Some of this latent Anglo-American predilection for spiciness comes from colonial or neocolonial empires. Curry was an English adaptation of Indian cuisine widely disseminated as far back as the eighteenth century. In the early nineteenth century, the curries served at the Oriental and East India clubs in London were famous for their fiery flavor (Forrest 1968, p. 53; Prasch 2008, pp. 597–598). By a process that would be repeated with other imported cuisines, curry became progressively milder as every club and hotel dining room in Britain came to offer it. Until the 1960s, English curry was a creamy and only lightly spiced stew, but the pendulum swung back again toward a formula in which chili pepper was predominant and tough guys held “vindaloo” contests to see who could eat the hottest curry. In Martin Amis’ 1989 novel London Fields, a small-time criminal patronizes a restaurant called “The Indian Mutiny” where he challenges the waiters to make a mutton vindaloo that is too hot for him (with “napalm sauce”). This insular, xenophobic character considers eating curry as typically British, like playing darts in a pub (Buettner 2008, pp. 881–885). Spicy immigrant restaurant food might be regarded with affection by the nonimmigrant population, but the people who run the restaurants and members of their ethnic group can simultaneously be regarded with contempt, even fear, as is the case with Mexican restaurants and Mexican immigrants in the United States.

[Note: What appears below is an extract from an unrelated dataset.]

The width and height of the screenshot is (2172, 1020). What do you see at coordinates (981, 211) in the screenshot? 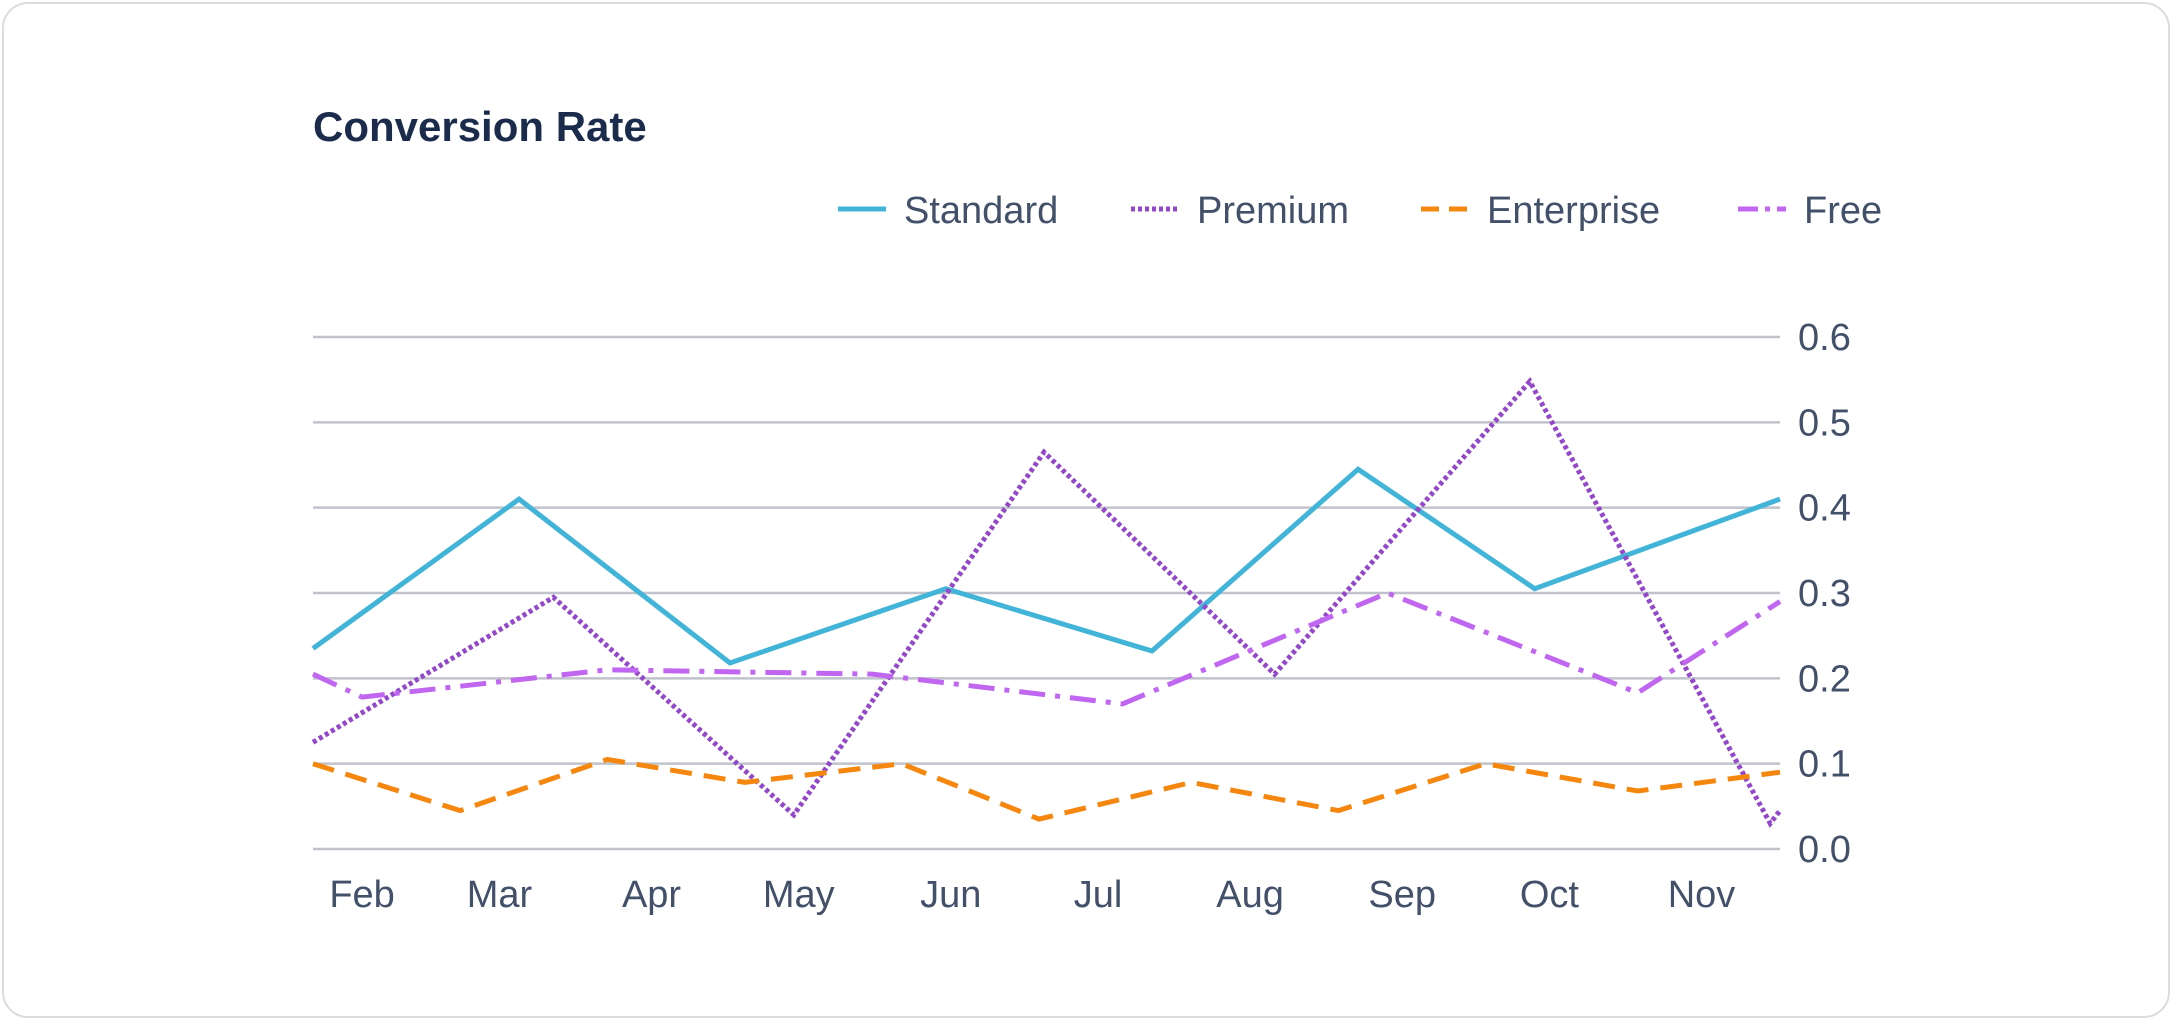
I see `legend-label: Standard` at bounding box center [981, 211].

In recent decades, the taste for spices has returned to Europe and North America. This is only partly due to immigration and the proliferation of international restaurants. Thai and Tex-Mex food, which are all the rage in Germany and Scandinavia, have little relation to emigration to those countries and more with global popular culture. Restaurants opened by immigrants are, of course, popular in the United States, but the passion for spicy dishes such as Buffalo chicken wings, Nashville hot chicken, or blackened redfish results from the popularization of domestic local specialties.
The change toward a greater appreciation of spice in Western cuisines is furthered by the globalization of taste, a complementary phenomenon to the spread of Western fast foods. Globalization has both homogenizing effects (the same KFC formula in Beijing and Buenos Aires) and eclecticism – the availability of dozens of international cuisines. Fondness for safe versions of unfamiliar cuisine, once a peculiarity of the United States and Britain, has now spread everywhere. Spices remain both cherished ingredients in local products and universal flavorings for an indistinct global assortment of tacos, pizza, and sushi.